TASK DETAILS:
Pick out each line below containing "click".

Collected data entries:
--- START ---
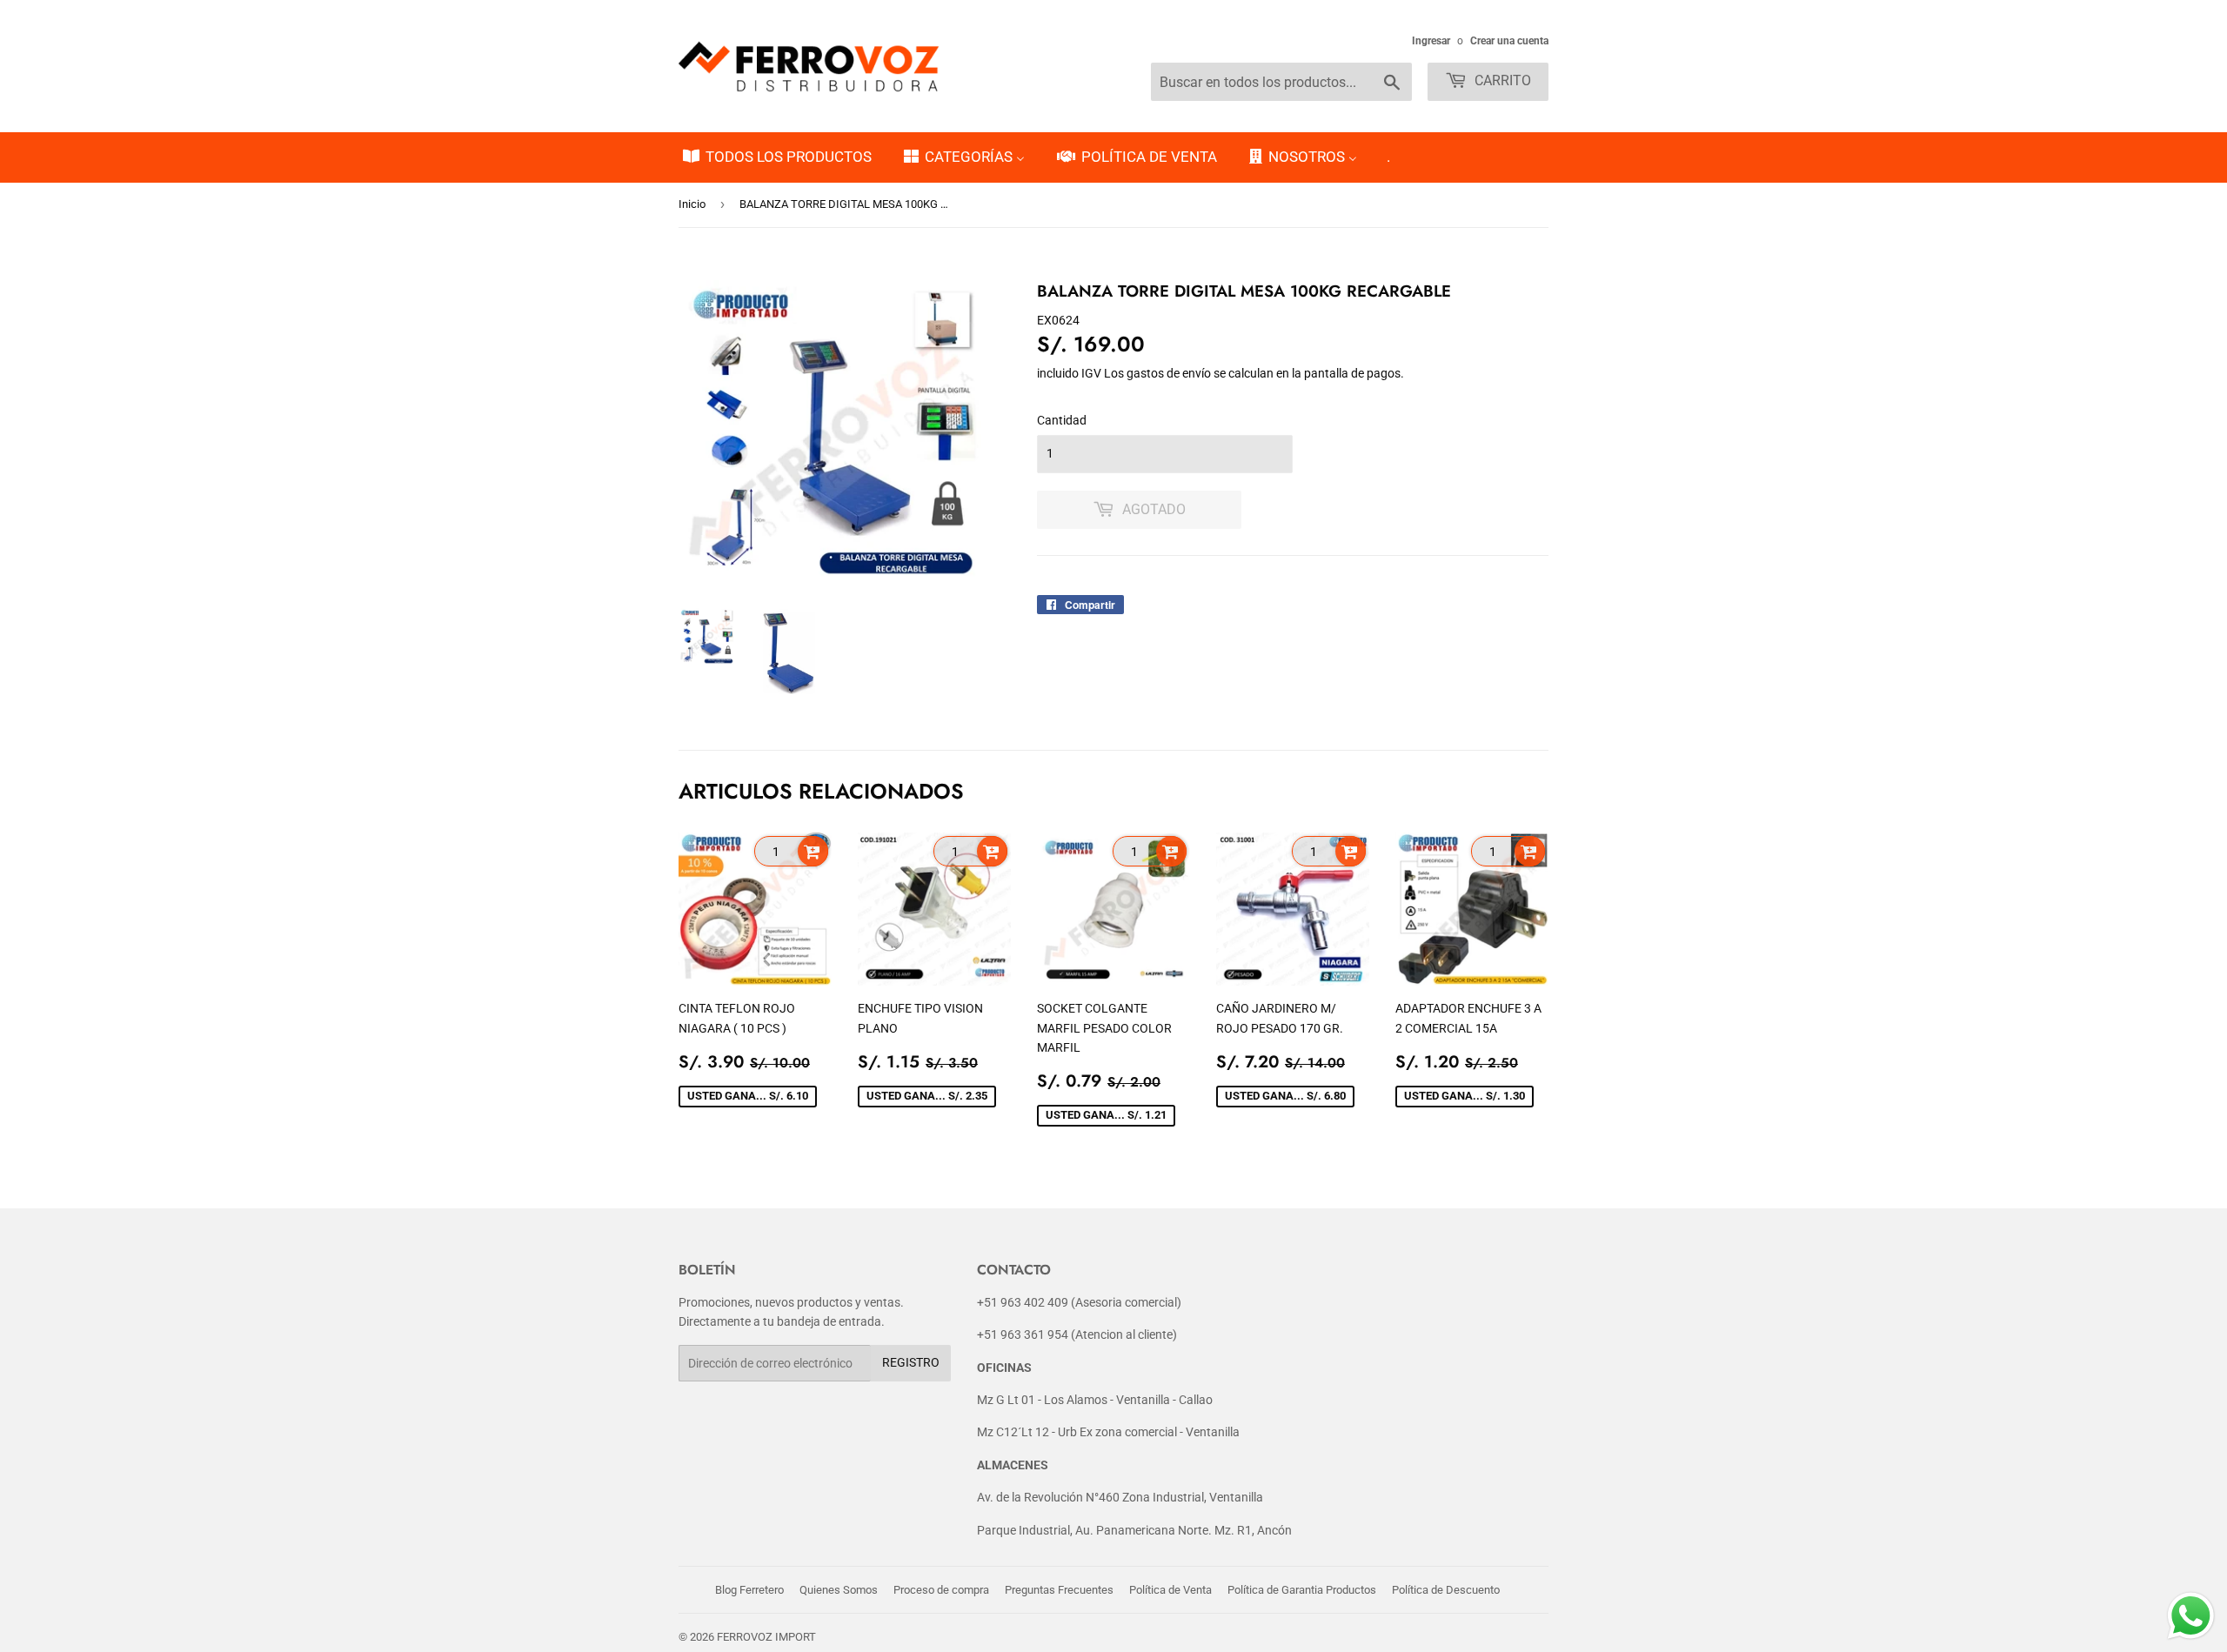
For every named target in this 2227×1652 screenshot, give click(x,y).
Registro (911, 1362)
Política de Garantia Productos (1301, 1589)
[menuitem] (775, 157)
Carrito (1501, 80)
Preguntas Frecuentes (1059, 1589)
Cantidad (1062, 420)
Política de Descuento (1446, 1589)
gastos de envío (1169, 373)
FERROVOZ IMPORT (766, 1636)
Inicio (692, 204)
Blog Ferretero (749, 1589)
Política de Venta (1170, 1589)
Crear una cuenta (1509, 41)
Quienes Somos (838, 1589)
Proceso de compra (941, 1589)
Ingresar (1431, 41)
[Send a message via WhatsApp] (2190, 1615)
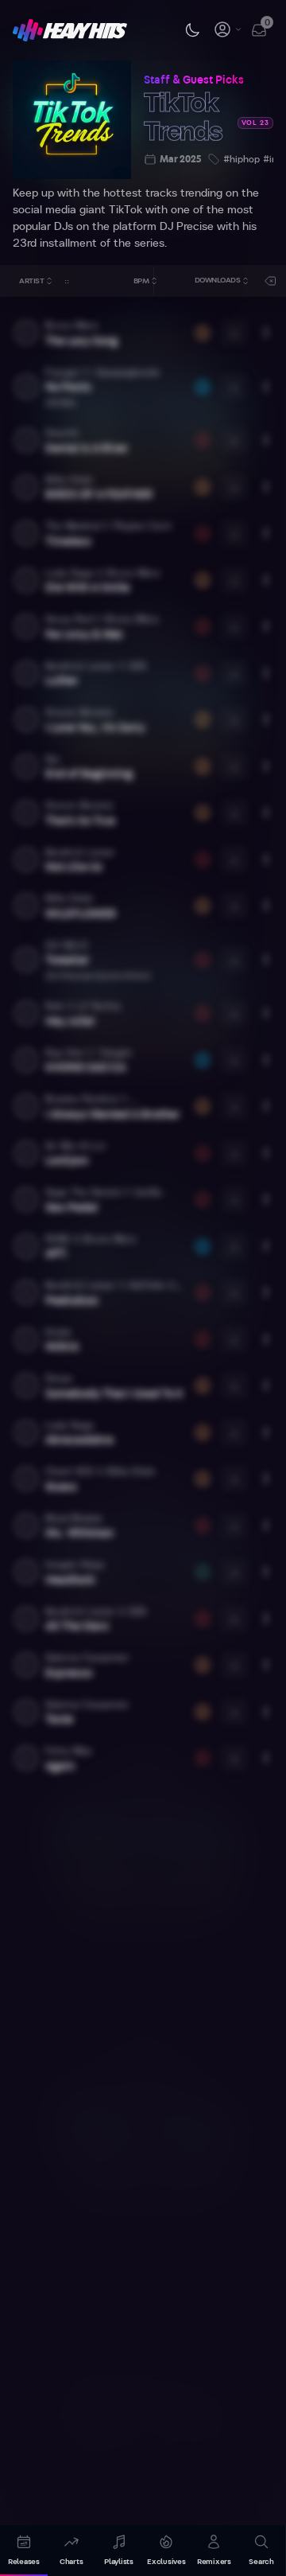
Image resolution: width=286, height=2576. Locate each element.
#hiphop (241, 159)
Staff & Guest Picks (194, 80)
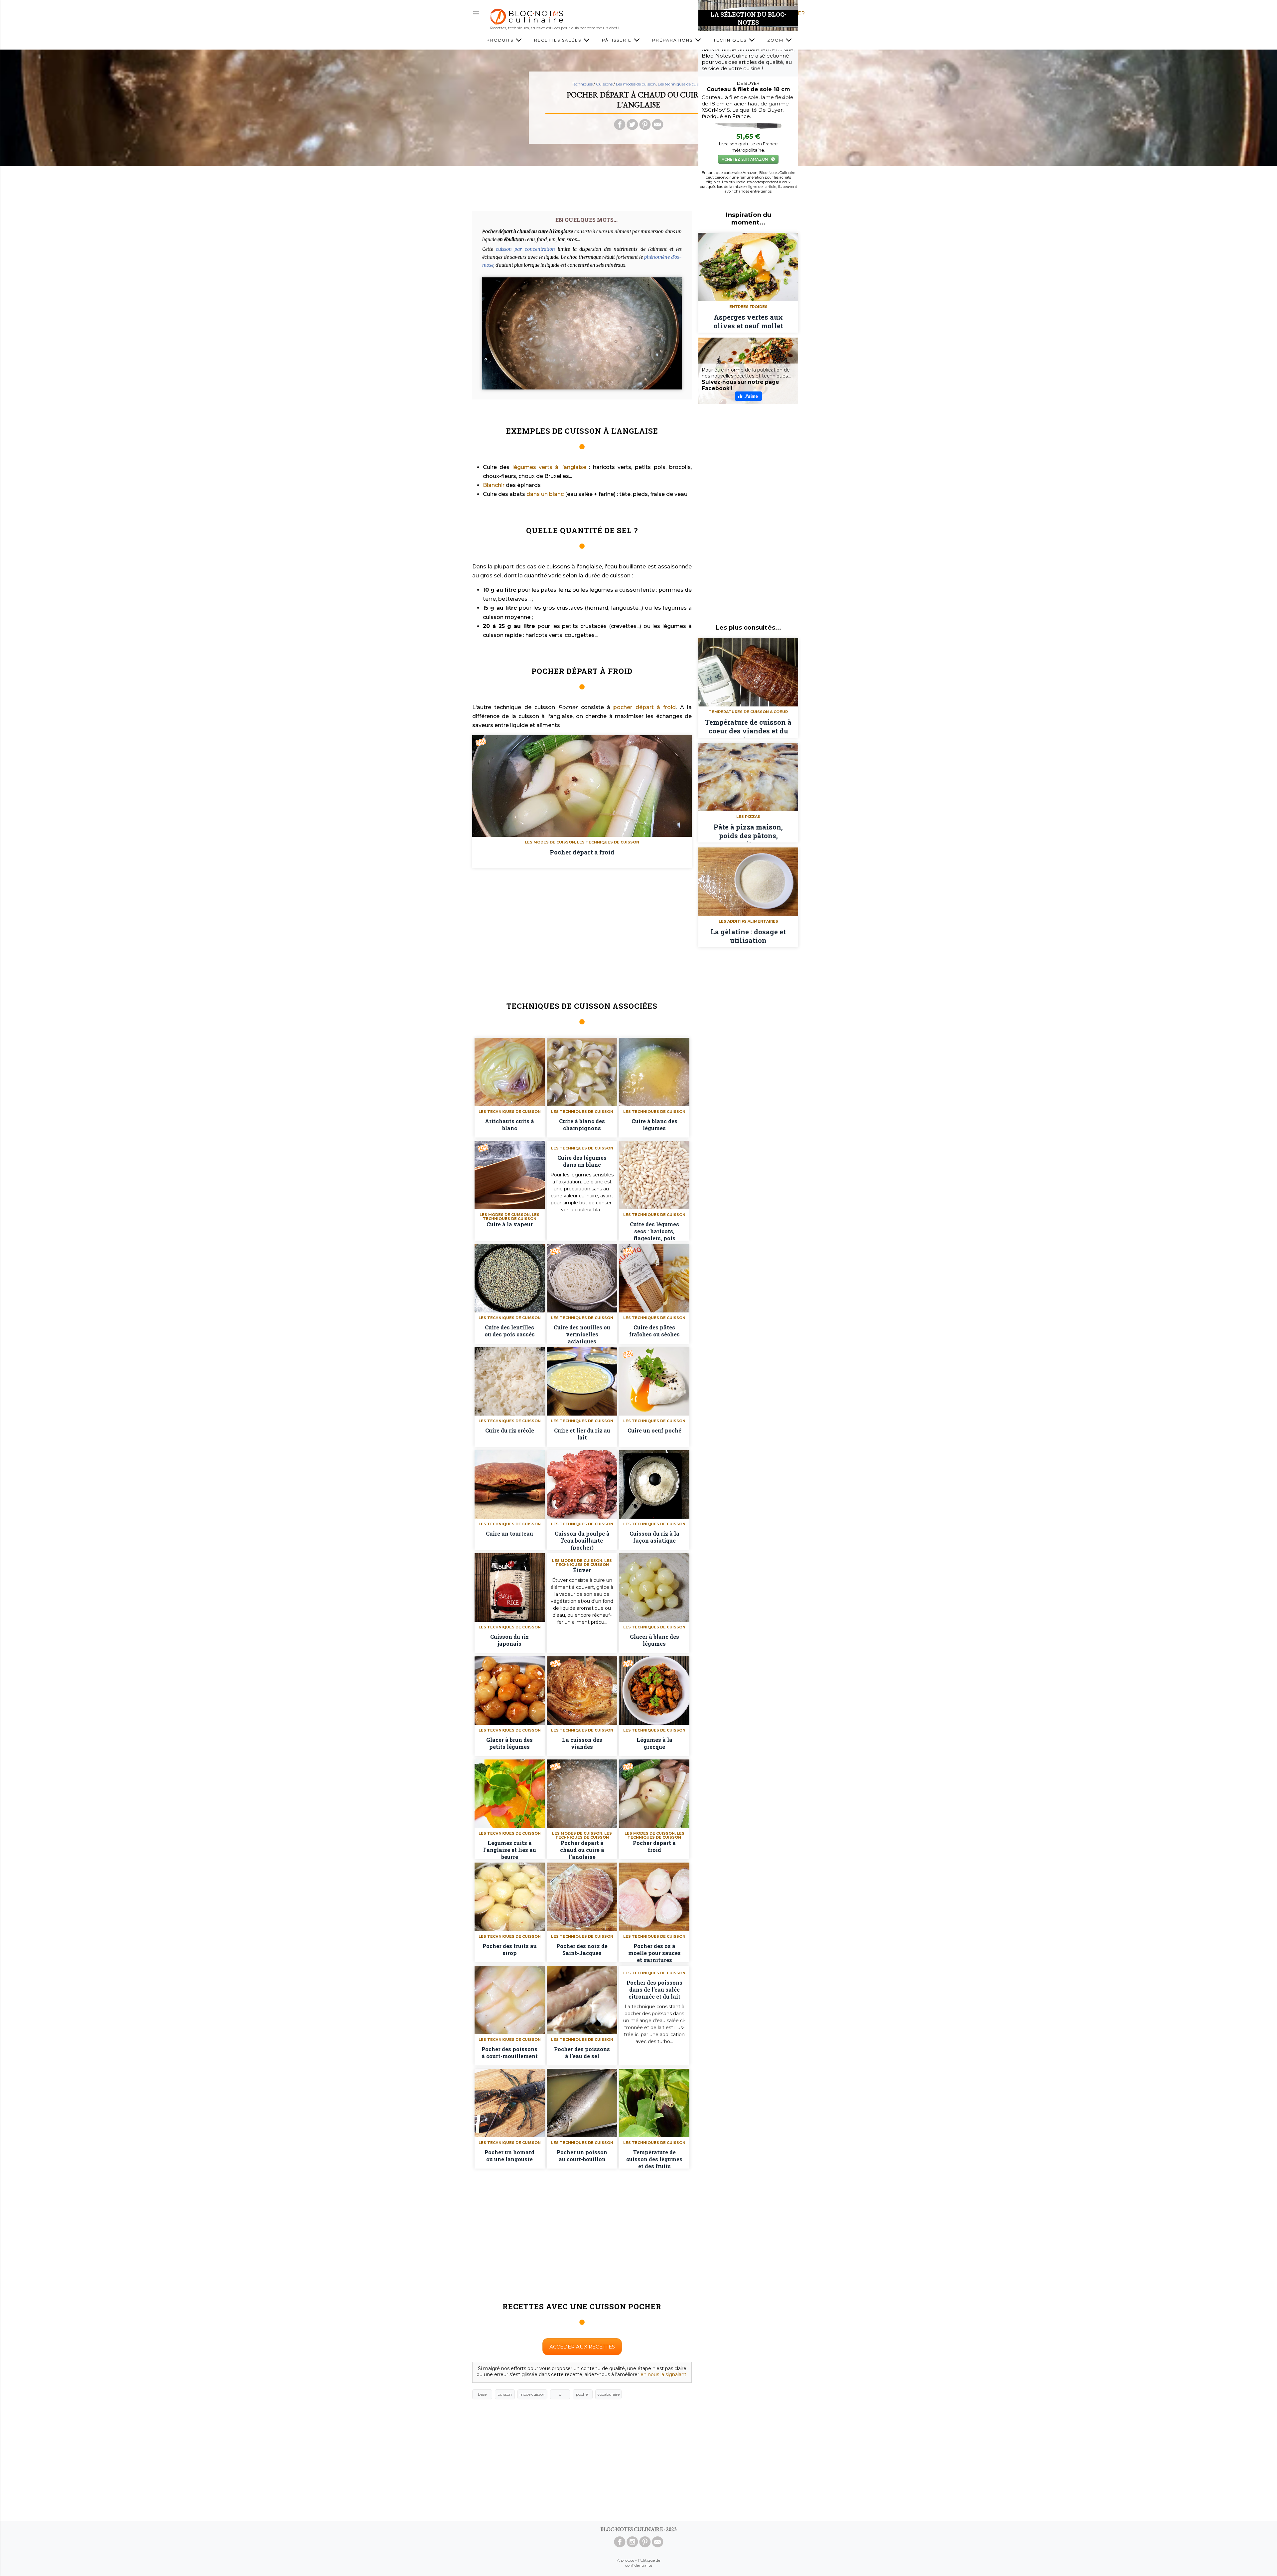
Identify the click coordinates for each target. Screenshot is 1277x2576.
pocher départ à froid (644, 707)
--- END ---
ANSWER TO THE EXERCISE:
For every named target in this 2227×1652 screenshot, give click(x,y).
Identify the click coordinates for each target. Screenshot is 1277x2576.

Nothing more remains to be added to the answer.